• _Page_

Does the May share price for Hellenic Petroleum S.A. (ATH:ELPE) reflect what it's really worth? Today, we will estimate the stock's intrinsic value by projecting its future cash flows and then discounting them to today's value. We will take advantage of the Discounted Cash Flow (DCF) model for this purpose. It may sound complicated, but actually it is quite simple!
Companies can be valued in a lot of ways, so we would point out that a DCF is not perfect for every situation. For those who are keen learners of equity analysis, the Simply Wall St analysis model here may be something of interest to you.
Check out our latest analysis for Hellenic Petroleum
Is Hellenic Petroleum fairly valued?
We are going to use a two-stage DCF model, which, as the name states, takes into account two stages of growth. The first stage is generally a higher growth period which levels off heading towards the terminal value, captured in the second 'steady growth' period. In the first stage we need to estimate the cash flows to the business over the next ten years. Where possible we use analyst estimates, but when these aren't available we extrapolate the previous free cash flow (FCF) from the last estimate or reported value. We assume companies with shrinking free cash flow will slow their rate of shrinkage, and that companies with growing free cash flow will see their growth rate slow, over this period. We do this to reflect that growth tends to slow more in the early years than it does in later years.
A DCF is all about the idea that a dollar in the future is less valuable than a dollar today, so we need to discount the sum of these future cash flows to arrive at a present value estimate:
10-year free cash flow (FCF) forecast
2021 | 2022 | 2023 | 2024 | 2025 | 2026 | 2027 | 2028 | 2029 | 2030 | |
Levered FCF (€, Millions) | €105.4m | -€94.5m | €322.0m | €472.7m | €633.2m | €791.1m | €938.4m | €1.07b | €1.19b | €1.30b |
Growth Rate Estimate Source | Analyst x3 | Analyst x2 | Analyst x1 | Est @ 46.81% | Est @ 33.94% | Est @ 24.93% | Est @ 18.63% | Est @ 14.21% | Est @ 11.12% | Est @ 8.96% |
Present Value (€, Millions) Discounted @ 20% | €87.6 | -€65.3 | €185 | €225 | €251 | €261 | €257 | €244 | €225 | €204 |
("Est" = FCF growth rate estimated by Simply Wall St)

• _Extracted entries_
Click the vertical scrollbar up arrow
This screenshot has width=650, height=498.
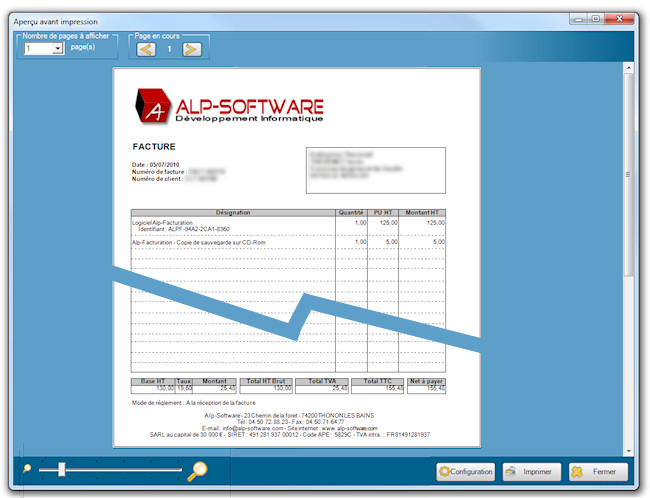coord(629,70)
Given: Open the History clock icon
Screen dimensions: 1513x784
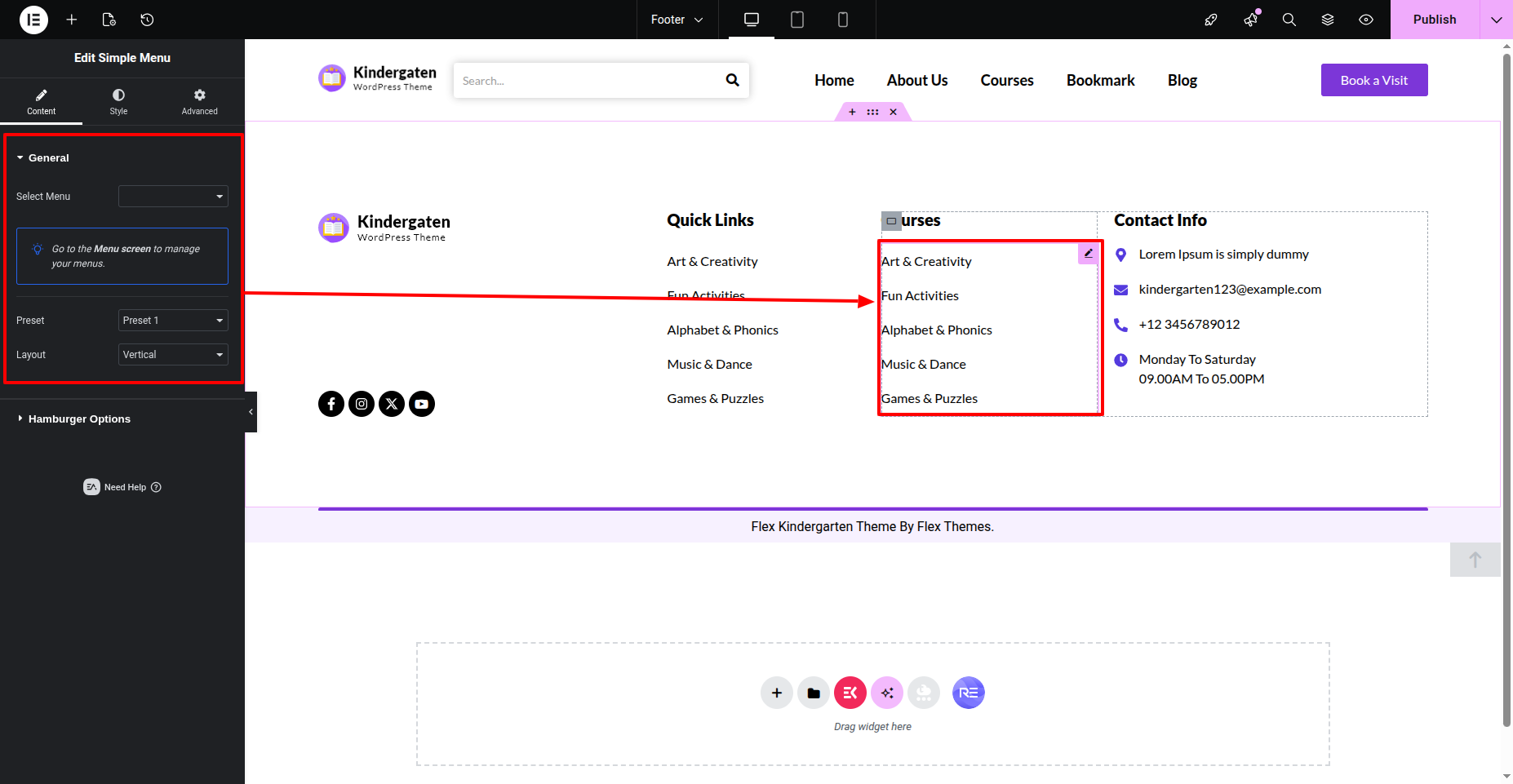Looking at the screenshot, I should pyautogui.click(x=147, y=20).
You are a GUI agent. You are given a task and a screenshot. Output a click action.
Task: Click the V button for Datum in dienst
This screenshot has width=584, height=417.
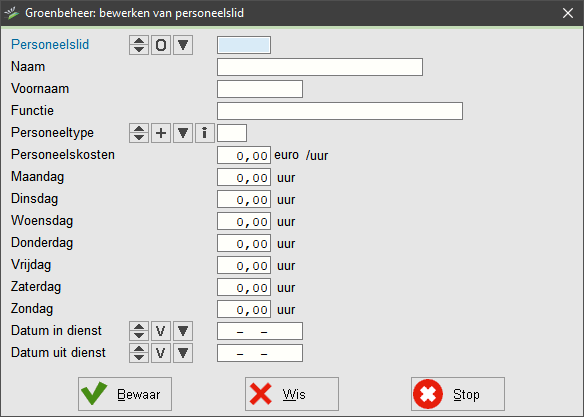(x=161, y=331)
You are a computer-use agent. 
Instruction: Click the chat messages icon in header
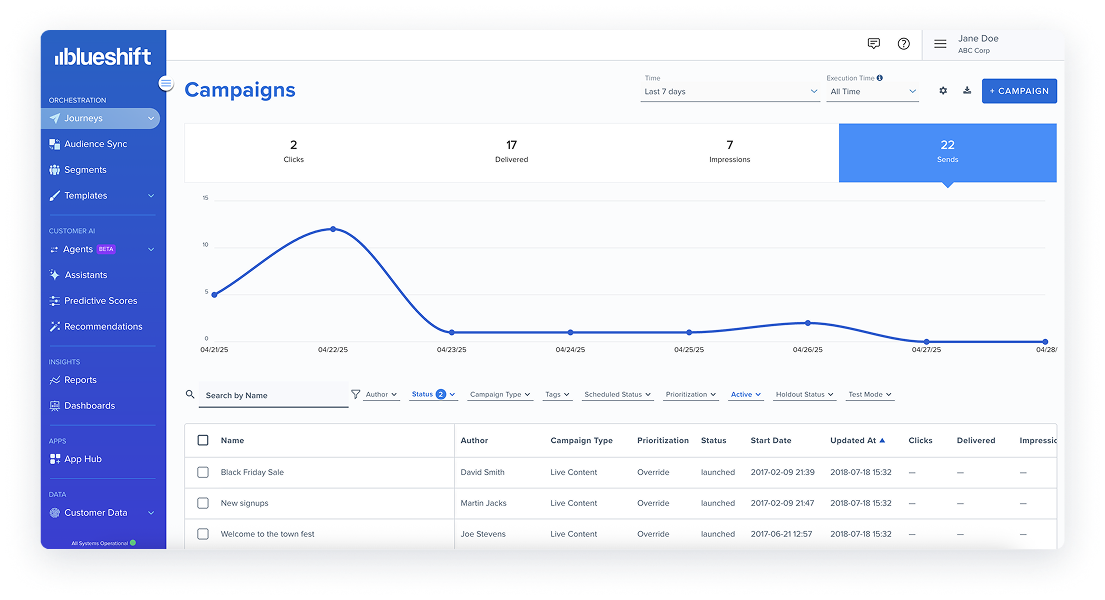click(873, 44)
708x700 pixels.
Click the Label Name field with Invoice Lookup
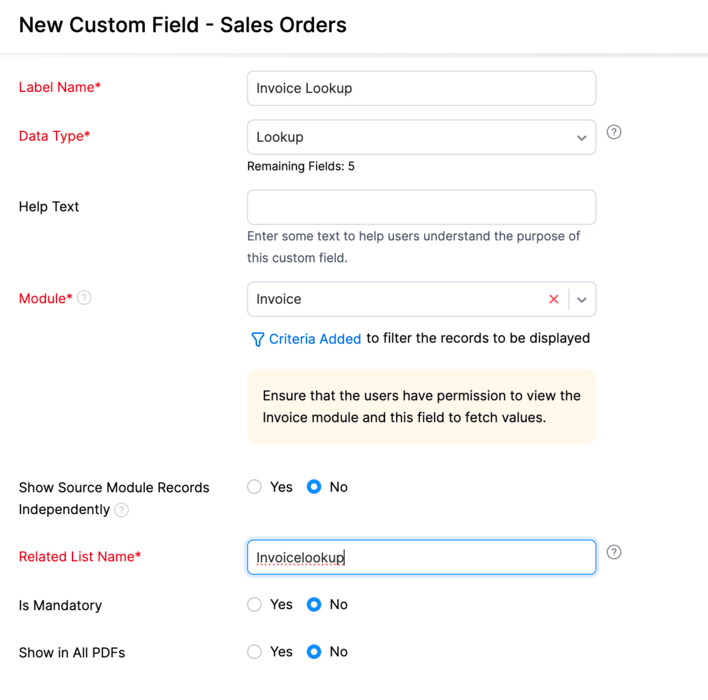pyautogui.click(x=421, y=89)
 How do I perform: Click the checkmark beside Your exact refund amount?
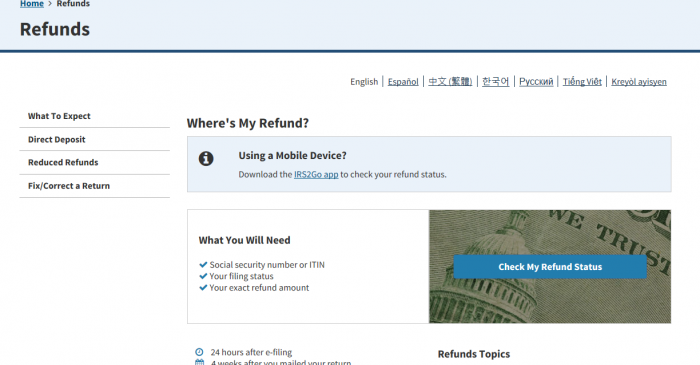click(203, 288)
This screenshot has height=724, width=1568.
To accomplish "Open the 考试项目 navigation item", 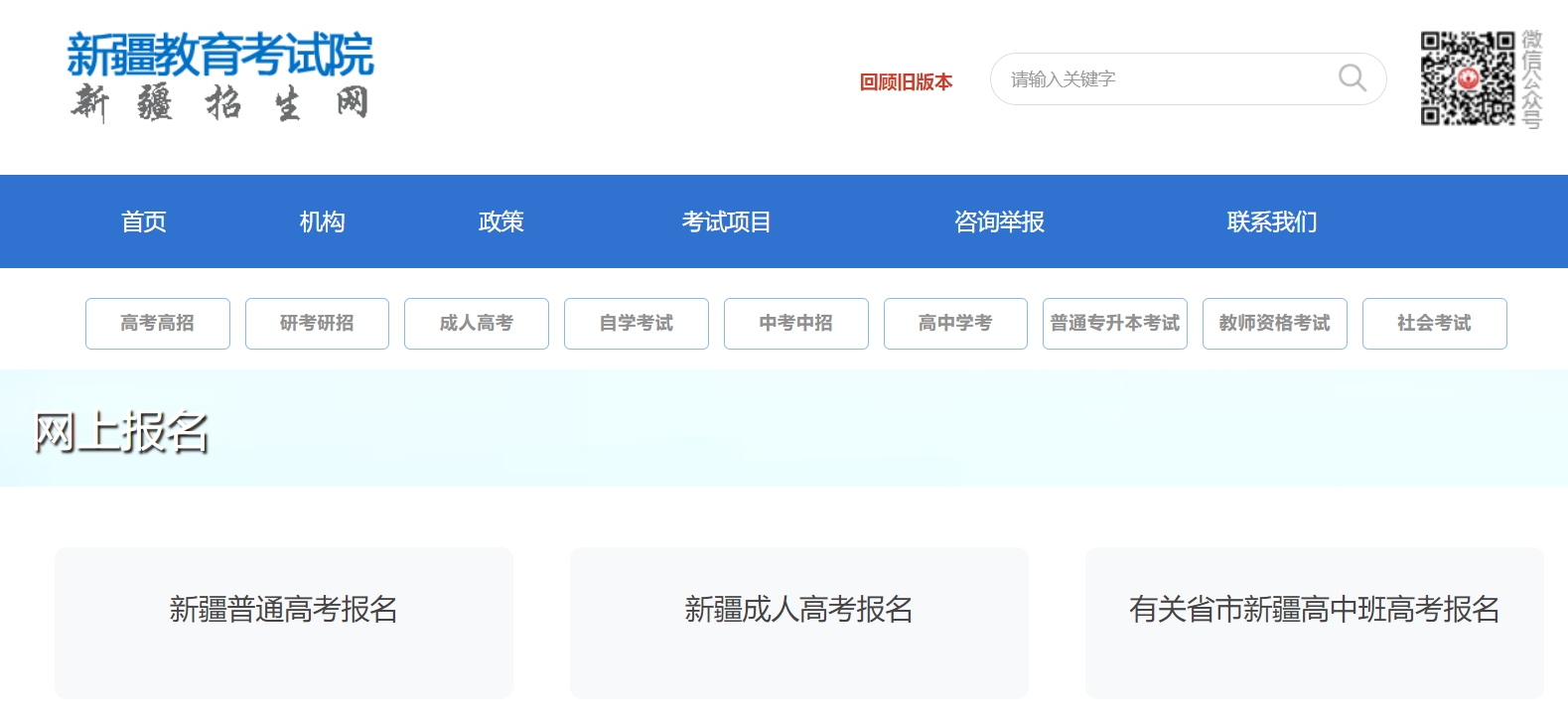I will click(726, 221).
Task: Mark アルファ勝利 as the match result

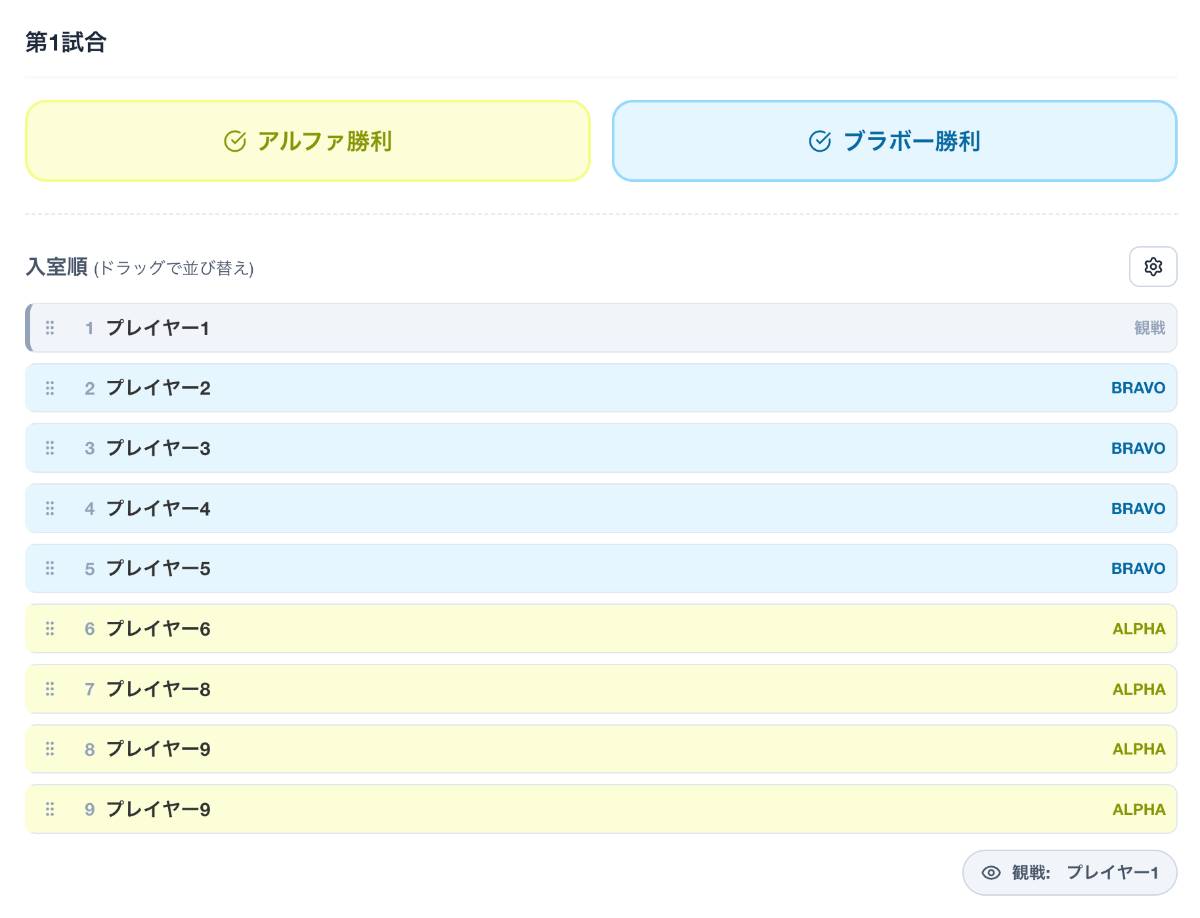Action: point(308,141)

• _What you will do_
1 - In the Hellenic Petroleum valuation article, at what rate are the future cash flows discounted to obtain their present values?
2 - Count the lines of the records that contain the string "This" and give only that number.

• _The answers_
1 - 20%

2 - 3